In our study, we recruited 67 diabetic patients. Most of them had type 2 diabetes, and had HbA1c levels that are considered adequate (particularly among participants with type 2 diabetes). Only three participants had HbA1c levels higher than 9 %. Therefore, results might have been different should more participants with decompensated diabetes had been recruited. Samples were measured at least in duplicates, and the median intra-assay coefficients of variation were clinically acceptable, lower than 3 % at all times. However, some participants had heterogeneous results. It is unclear why results using the same sample and assay method may vary in some participants.
One of the key issues to be considered for the employment of DBS sampling is the standardization of the analysis of the DBS measurements. It is essential to predict, with the highest possible level of accuracy, the concentration of HbA1c in WB from the values measured in the DBS tests. In a recent study, a meta-analysis of seventeen heterogeneous studies (employing different methods for measuring HbA1c) was performed by Affan et al., and a correction formula to approximate the DBS results to the WB values was published (12). We employed their correction formula in our current studies (results not presented), but the outcomes of the corrected DBS values resulted in a poorer approximation to the WB values. It appears that the time elapsed between sample collection and processing is a key component of the variability observed in the DBS sampling. Indeed, we found that there are significant differences among the Bland-Altman plots constructed from data on each particular day (e.g. D0, D4, D7 and D14) between DBS vs. WB. Thus, in our current analytical method, we analysed the data of each processed day independently by proposing mean values and prediction intervals for each particular processing day. Additionally, we corrected capillary DBS results by applying a correction formula that derived from regression analyses for each particular day, to approximate the regression line to the equality line. Thus, we obtained a different formula for each day, and observed that corrected capillary DBS results were closer to the predicted WB ones on all days except D14, when MSE was higher (i.e., WB results were less precisely predicted).
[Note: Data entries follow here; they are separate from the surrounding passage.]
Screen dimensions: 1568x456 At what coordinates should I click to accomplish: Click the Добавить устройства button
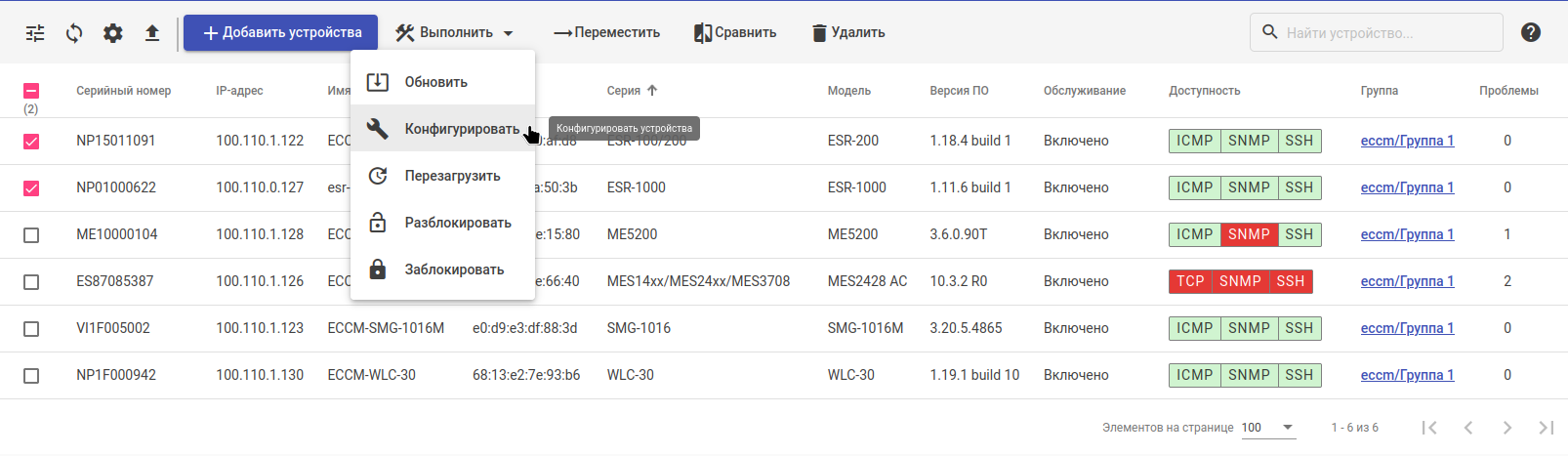click(x=281, y=33)
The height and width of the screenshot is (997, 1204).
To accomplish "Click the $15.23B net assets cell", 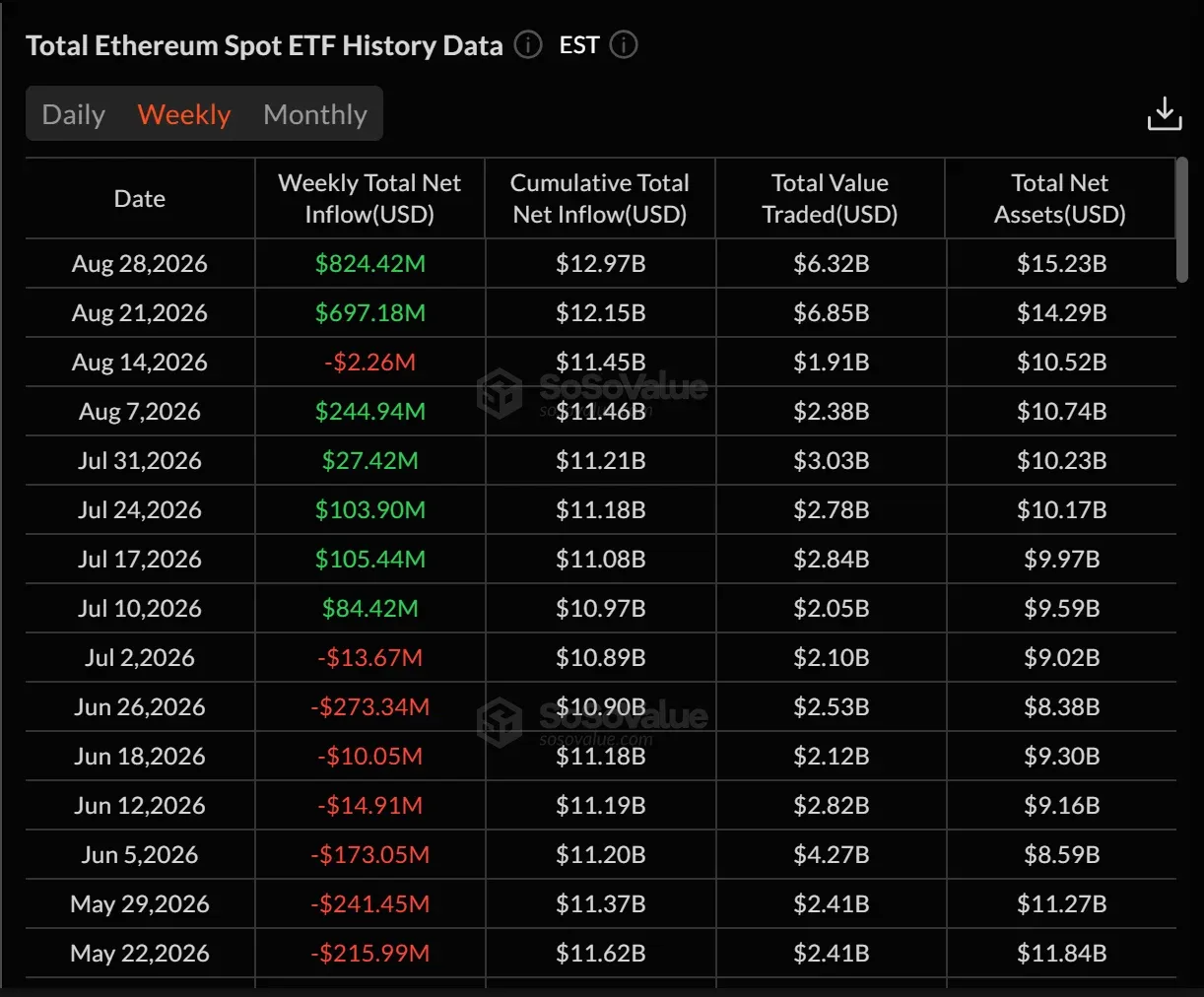I will coord(1062,264).
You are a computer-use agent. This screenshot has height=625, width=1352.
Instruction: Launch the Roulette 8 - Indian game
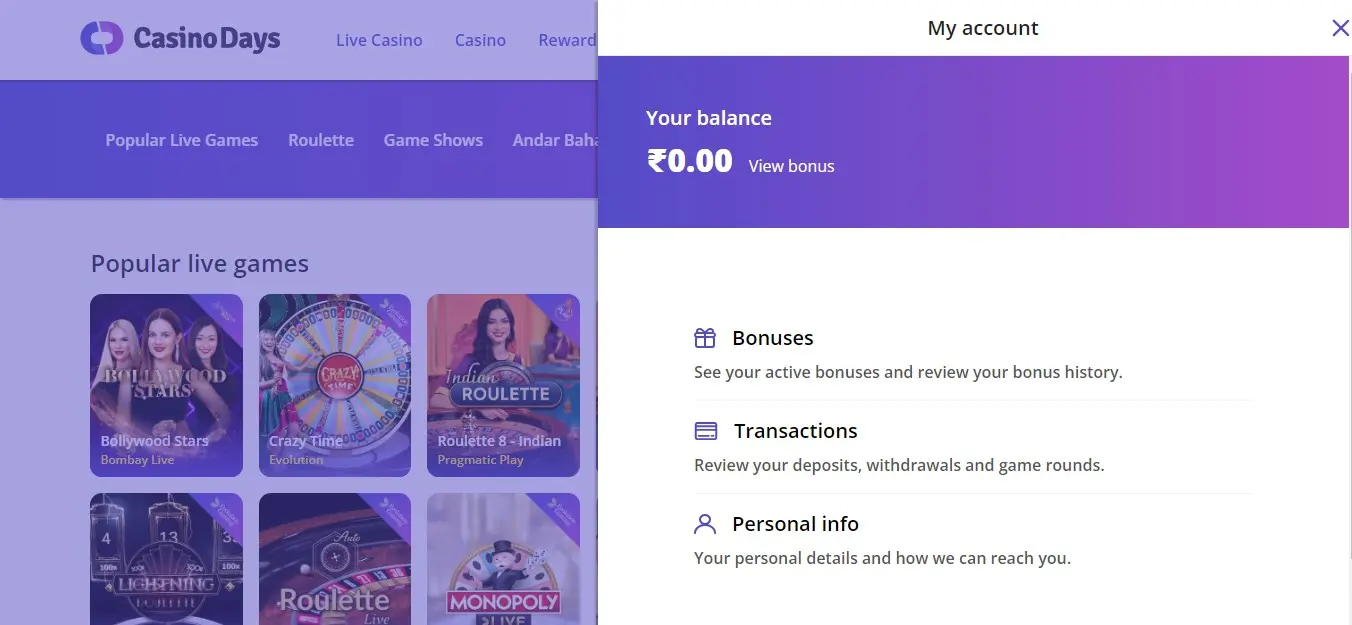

We acknowledge that our study is limited by the fact that participants were evaluated in a controlled research setting, and results may be different when capillary HbA1c is evaluated in a real-life scenario. Future studies need to evaluate samples from participants who collect their capillary DBS samples on their own, and mail them to the testing laboratory via standard postal services (subjected to confounding factors such as delays and temperature variations). Furthermore, future studies should evaluate the prediction intervals for other elapsed times such as D1, D2, and D3, and also determine how these prediction intervals can be applied in the management of diabetes. To answer those questions, future studies should evaluate healthy individuals and those with diabetes who are treatment-naïve, and compare their DBS values and their prediction intervals with their WB HbA1c outcomes. By considering their WB values as the gold-standard, a more accurate clinical interpretation of the prediction intervals, as proposed here, could be established.